My girlfriend bought me a 2013 3.1 as a surprise 3 days ago (see my thread in general discussion- "Girlfriend Win"). Maybe it's just because I didn't get a chance to test ride the 2.3 or the 4.5, but I love it and I don't think I would have done anything different had I made the choice myself. It's got the newest 5700 105 shifters, which are excellent, and although the front derailleur is Tiagra, the RD is 105 and the shifting has been flawless. The crank is SRAM Rival, which is fine by me. Brakes are no name and the wheels are total crap, but I've got a good set from my old bike to swap on once I convert the freehub from Campy to Shimano to work with the 3.1. The stock cassette has huge gearing (maybe 13-28?), I might get something like an 11-25 n the future because I'm riding a compact for the first time so I'm not used to such low gears, nor do I need them without a prolonged climb in my area. Anyway, good luck with your purchase, there aren't any components on my frame that I can't upgrade later if I choose to, and from what I can tell the 300 series carbon is the stiffest and smoothest bike I've ever been on (but that was previously limited to aluminum bikes!).


----------



## Ventruck (Mar 9, 2009)

JayR said:


> Oh yeah,also the 2.1 has an aluminum seat stem and the saddle is hard! 2.3 has a carbon seat stem.
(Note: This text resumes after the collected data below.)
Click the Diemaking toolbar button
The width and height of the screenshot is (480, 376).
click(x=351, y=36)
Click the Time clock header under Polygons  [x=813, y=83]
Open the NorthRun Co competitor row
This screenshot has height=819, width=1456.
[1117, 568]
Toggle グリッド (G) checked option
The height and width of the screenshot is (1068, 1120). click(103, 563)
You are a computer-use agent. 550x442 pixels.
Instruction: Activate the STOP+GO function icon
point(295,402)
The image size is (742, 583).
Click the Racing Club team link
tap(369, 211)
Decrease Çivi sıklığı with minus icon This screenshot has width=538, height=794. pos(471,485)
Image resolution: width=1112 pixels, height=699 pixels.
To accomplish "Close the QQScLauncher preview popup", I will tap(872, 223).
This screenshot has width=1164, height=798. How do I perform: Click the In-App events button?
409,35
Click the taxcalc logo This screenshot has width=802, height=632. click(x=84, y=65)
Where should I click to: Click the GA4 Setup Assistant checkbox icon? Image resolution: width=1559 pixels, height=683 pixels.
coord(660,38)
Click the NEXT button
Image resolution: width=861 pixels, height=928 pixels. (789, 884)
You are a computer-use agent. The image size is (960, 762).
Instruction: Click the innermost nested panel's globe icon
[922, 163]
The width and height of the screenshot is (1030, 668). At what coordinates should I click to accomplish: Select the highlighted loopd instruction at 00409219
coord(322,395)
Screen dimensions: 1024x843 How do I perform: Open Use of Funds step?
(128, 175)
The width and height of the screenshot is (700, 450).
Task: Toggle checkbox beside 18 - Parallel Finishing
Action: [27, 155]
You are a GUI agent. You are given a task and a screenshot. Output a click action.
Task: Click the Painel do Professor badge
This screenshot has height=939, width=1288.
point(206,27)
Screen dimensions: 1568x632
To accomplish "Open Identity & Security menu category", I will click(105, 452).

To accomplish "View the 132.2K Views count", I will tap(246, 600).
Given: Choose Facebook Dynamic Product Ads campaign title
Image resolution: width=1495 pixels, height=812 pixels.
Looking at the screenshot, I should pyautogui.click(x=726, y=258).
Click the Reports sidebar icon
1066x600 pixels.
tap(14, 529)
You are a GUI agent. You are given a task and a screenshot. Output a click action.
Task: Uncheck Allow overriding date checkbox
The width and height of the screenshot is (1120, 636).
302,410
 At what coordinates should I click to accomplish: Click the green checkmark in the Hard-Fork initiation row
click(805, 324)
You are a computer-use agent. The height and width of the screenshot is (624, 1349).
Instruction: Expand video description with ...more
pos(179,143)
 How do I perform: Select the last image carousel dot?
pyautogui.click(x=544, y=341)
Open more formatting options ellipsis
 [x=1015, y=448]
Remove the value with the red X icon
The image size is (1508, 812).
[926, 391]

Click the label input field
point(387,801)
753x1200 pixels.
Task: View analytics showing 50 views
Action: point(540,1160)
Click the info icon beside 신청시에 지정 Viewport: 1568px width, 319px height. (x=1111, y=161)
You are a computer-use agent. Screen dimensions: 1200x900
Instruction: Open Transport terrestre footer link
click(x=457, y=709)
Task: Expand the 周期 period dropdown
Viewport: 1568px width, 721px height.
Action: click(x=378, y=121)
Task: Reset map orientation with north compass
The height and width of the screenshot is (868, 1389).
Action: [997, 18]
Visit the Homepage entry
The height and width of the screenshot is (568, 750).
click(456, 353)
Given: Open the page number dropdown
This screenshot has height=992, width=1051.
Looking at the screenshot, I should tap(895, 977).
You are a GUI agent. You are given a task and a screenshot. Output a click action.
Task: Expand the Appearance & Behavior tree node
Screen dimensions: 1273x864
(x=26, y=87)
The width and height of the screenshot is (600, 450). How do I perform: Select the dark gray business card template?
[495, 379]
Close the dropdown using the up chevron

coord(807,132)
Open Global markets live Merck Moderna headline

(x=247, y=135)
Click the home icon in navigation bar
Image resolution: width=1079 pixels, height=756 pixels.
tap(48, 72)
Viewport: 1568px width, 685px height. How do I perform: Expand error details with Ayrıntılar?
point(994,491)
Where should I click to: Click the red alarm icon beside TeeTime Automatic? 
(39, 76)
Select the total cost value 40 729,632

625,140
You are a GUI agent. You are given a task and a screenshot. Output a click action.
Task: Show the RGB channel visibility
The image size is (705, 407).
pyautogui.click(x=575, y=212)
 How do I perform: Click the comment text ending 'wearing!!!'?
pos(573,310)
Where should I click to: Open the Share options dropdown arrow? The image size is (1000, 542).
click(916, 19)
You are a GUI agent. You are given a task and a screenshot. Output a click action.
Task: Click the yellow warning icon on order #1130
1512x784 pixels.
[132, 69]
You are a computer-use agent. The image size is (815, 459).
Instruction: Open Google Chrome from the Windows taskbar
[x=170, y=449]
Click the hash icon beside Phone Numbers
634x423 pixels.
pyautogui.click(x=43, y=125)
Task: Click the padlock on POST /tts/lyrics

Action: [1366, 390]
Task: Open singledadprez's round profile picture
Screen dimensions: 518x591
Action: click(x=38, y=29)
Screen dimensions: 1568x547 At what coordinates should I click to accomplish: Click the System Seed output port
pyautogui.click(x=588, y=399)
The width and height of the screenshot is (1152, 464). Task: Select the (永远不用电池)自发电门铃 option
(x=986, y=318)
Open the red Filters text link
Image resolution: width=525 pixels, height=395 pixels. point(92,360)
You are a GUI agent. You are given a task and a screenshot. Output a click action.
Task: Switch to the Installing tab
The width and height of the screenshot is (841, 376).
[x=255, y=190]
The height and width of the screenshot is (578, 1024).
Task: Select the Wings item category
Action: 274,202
A seatpost is a very late option in addressing comfort. Don't buy into that idea, especially since the 2.3's seatpost might just be _carbon-wrapped_ aluminum.

Comfort is better addressed by tire pressure, saddle selection, and clothing. There's a reason why brands like Ritchey and Thomson continue to sell aftermarket aluminum seatposts.


----------



## JayR (Aug 12, 2012)

Dan333sp said:


> My girlfriend bought me a 2013 3.1 as a surprise 3 days ago (see my thread in general discussion- "Girlfriend Win"). Maybe it's just because I didn't get a chance to test ride the 2.3 or the 4.5, but I love it and I don't think I would have done anything different had I made the choice myself. It's got the newest 5700 105 shifters, which are excellent, and although the front derailleur is Tiagra, the RD is 105 and the shifting has been flawless. The crank is SRAM Rival, which is fine by me. Brakes are no name and the wheels are total crap, but I've got a good set from my old bike to swap on once I convert the freehub from Campy to Shimano to work with the 3.1. The stock cassette has huge gearing (maybe 13-28?), I might get something like an 11-25 n the future because I'm riding a compact for the first time so I'm not used to such low gears, nor do I need them without a prolonged climb in my area. Anyway, good luck with your purchase, there aren't any components on my frame that I can't upgrade later if I choose to, and from what I can tell the 300 series carbon is the stiffest and smoothest bike I've ever been on (but that was previously limited to aluminum bikes!).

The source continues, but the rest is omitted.